#### What you need to do:
Could you print every record below exactly as it appears?

#### Collected data entries:
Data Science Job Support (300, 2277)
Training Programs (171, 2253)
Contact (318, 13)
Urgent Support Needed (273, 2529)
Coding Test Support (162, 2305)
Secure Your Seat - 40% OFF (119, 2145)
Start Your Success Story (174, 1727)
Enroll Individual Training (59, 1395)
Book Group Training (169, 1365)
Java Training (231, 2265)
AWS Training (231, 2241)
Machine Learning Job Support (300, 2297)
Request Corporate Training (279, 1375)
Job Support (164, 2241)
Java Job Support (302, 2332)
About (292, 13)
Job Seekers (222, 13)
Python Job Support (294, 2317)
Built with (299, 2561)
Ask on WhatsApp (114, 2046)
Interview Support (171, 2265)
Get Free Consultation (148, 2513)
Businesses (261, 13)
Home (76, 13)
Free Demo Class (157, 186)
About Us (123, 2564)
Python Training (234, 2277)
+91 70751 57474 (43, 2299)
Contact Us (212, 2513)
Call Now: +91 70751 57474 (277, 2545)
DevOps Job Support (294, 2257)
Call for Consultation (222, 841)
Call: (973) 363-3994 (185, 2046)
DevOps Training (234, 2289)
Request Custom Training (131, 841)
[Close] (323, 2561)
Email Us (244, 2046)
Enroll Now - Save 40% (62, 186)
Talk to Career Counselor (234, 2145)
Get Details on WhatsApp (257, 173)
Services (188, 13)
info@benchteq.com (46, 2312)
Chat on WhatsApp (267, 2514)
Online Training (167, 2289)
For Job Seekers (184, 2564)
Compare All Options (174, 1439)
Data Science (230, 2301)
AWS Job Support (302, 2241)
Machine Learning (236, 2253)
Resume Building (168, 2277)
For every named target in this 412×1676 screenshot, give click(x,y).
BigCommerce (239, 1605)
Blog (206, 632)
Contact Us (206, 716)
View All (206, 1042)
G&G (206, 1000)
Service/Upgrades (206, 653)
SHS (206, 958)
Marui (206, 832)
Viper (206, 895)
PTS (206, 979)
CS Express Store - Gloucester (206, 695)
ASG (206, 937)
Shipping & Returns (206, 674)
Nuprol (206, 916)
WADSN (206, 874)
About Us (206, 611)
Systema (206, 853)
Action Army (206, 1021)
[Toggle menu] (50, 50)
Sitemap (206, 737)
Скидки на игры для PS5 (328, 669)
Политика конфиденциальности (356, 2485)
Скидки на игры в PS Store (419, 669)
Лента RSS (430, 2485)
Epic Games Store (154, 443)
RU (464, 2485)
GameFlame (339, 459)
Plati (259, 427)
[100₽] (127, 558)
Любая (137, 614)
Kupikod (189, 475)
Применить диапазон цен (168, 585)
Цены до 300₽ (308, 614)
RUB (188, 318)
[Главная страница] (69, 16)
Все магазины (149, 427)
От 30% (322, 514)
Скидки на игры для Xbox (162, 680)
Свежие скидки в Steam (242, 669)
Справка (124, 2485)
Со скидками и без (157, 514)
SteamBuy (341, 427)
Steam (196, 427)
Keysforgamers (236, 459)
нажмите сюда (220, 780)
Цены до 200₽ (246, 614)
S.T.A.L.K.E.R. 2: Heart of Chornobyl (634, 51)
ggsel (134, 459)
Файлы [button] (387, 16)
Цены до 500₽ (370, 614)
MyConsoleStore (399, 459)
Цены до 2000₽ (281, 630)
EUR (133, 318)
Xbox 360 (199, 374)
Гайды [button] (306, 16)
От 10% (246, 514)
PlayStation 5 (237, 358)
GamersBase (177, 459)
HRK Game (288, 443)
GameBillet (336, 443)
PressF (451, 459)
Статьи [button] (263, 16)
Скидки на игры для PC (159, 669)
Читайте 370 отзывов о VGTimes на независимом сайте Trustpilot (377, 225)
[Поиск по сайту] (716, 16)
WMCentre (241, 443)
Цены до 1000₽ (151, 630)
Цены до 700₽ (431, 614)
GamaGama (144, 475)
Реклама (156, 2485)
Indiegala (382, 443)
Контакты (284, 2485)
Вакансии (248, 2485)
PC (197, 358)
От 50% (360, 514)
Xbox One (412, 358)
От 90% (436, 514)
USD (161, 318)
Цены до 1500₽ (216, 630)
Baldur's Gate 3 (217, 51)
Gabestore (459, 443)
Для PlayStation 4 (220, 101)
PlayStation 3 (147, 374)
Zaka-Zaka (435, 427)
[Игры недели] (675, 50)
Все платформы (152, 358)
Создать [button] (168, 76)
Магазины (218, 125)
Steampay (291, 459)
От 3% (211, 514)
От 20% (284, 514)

#### Your solution:
Data Science Job Support (300, 2277)
Training Programs (171, 2253)
Contact (318, 13)
Urgent Support Needed (273, 2529)
Coding Test Support (162, 2305)
Secure Your Seat - 40% OFF (119, 2145)
Start Your Success Story (174, 1727)
Enroll Individual Training (59, 1395)
Book Group Training (169, 1365)
Java Training (231, 2265)
AWS Training (231, 2241)
Machine Learning Job Support (300, 2297)
Request Corporate Training (279, 1375)
Job Support (164, 2241)
Java Job Support (302, 2332)
About (292, 13)
Job Seekers (222, 13)
Python Job Support (294, 2317)
Built with (299, 2561)
Ask on WhatsApp (114, 2046)
Interview Support (171, 2265)
Get Free Consultation (148, 2513)
Businesses (261, 13)
Home (76, 13)
Free Demo Class (157, 186)
About Us (123, 2564)
Python Training (234, 2277)
+91 70751 57474 (43, 2299)
Contact Us (212, 2513)
Call Now: +91 70751 57474 (277, 2545)
DevOps Job Support (294, 2257)
Call for Consultation (222, 841)
Call: (973) 363-3994 (185, 2046)
DevOps Training (234, 2289)
Request Custom Training (131, 841)
[Close] (323, 2561)
Email Us (244, 2046)
Enroll Now - Save 40% (62, 186)
Talk to Career Counselor (234, 2145)
Get Details on WhatsApp (257, 173)
Services (188, 13)
info@benchteq.com (46, 2312)
Chat on WhatsApp (267, 2514)
Online Training (167, 2289)
For Job Seekers (184, 2564)
Compare All Options (174, 1439)
Data Science (230, 2301)
AWS Job Support (302, 2241)
Machine Learning (236, 2253)
Resume Building (168, 2277)
For every named target in this 412×1676 screenshot, give click(x,y).
BigCommerce (239, 1605)
Blog (206, 632)
Contact Us (206, 716)
View All (206, 1042)
G&G (206, 1000)
Service/Upgrades (206, 653)
SHS (206, 958)
Marui (206, 832)
Viper (206, 895)
PTS (206, 979)
CS Express Store - Gloucester (206, 695)
ASG (206, 937)
Shipping & Returns (206, 674)
Nuprol (206, 916)
WADSN (206, 874)
About Us (206, 611)
Systema (206, 853)
Action Army (206, 1021)
[Toggle menu] (50, 50)
Sitemap (206, 737)
Скидки на игры для PS5 (328, 669)
Политика конфиденциальности (356, 2485)
Скидки на игры в PS Store (419, 669)
Лента RSS (430, 2485)
Epic Games Store (154, 443)
RU (464, 2485)
GameFlame (339, 459)
Plati (259, 427)
[100₽] (127, 558)
Любая (137, 614)
Kupikod (189, 475)
Применить диапазон цен (168, 585)
Цены до 300₽ (308, 614)
RUB (188, 318)
[Главная страница] (69, 16)
Все магазины (149, 427)
От 30% (322, 514)
Скидки на игры для Xbox (162, 680)
Свежие скидки в Steam (242, 669)
Справка (124, 2485)
Со скидками и без (157, 514)
SteamBuy (341, 427)
Steam (196, 427)
Keysforgamers (236, 459)
нажмите сюда (220, 780)
Цены до 200₽ (246, 614)
S.T.A.L.K.E.R. 2: Heart of Chornobyl (634, 51)
ggsel (134, 459)
Файлы [button] (387, 16)
Цены до 500₽ (370, 614)
MyConsoleStore (399, 459)
Цены до 2000₽ (281, 630)
EUR (133, 318)
Xbox 360 (199, 374)
Гайды [button] (306, 16)
От 10% (246, 514)
PlayStation 5 (237, 358)
GamersBase (177, 459)
HRK Game (288, 443)
GameBillet (336, 443)
PressF (451, 459)
Статьи [button] (263, 16)
Скидки на игры для PC (159, 669)
Читайте 370 отзывов о VGTimes на независимом сайте Trustpilot (377, 225)
[Поиск по сайту] (716, 16)
WMCentre (241, 443)
Цены до 1000₽ (151, 630)
Цены до 700₽ (431, 614)
GamaGama (144, 475)
Реклама (156, 2485)
Indiegala (382, 443)
Контакты (284, 2485)
Вакансии (248, 2485)
PC (197, 358)
От 50% (360, 514)
Xbox One (412, 358)
От 90% (436, 514)
USD (161, 318)
Цены до 1500₽ (216, 630)
Baldur's Gate 3 (217, 51)
Gabestore (459, 443)
Для PlayStation 4 (220, 101)
PlayStation 3 (147, 374)
Zaka-Zaka (435, 427)
[Игры недели] (675, 50)
Все платформы (152, 358)
Создать [button] (168, 76)
Магазины (218, 125)
Steampay (291, 459)
От 3% (211, 514)
От 20% (284, 514)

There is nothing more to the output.